WHAT YOU WILL DO:
Quote every one of the records below verbatim, but leave the pictures out of your answer.

Records of locating words and elements
- - - -

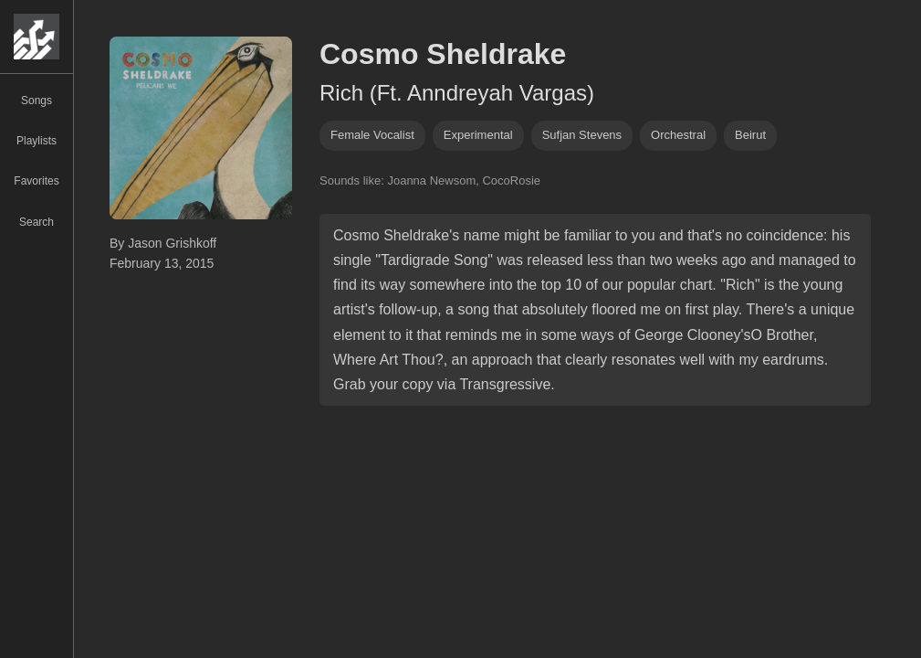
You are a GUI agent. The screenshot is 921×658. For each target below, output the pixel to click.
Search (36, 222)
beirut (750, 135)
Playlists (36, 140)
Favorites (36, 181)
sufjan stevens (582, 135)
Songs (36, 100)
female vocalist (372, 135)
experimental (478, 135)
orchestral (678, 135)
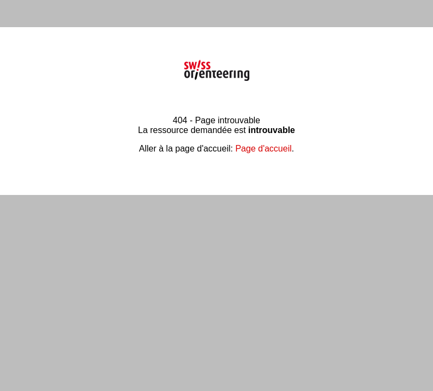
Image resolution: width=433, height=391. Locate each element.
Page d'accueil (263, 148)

- - - -

PROBLEM SOLUTION:
You are a GUI agent. The screenshot is 921×658. For each target below, output the pixel to click.
Search (36, 222)
beirut (750, 135)
Playlists (36, 140)
Favorites (36, 181)
sufjan stevens (582, 135)
Songs (36, 100)
female vocalist (372, 135)
experimental (478, 135)
orchestral (678, 135)
Image resolution: width=433, height=391. Locate each element.
Page d'accueil (263, 148)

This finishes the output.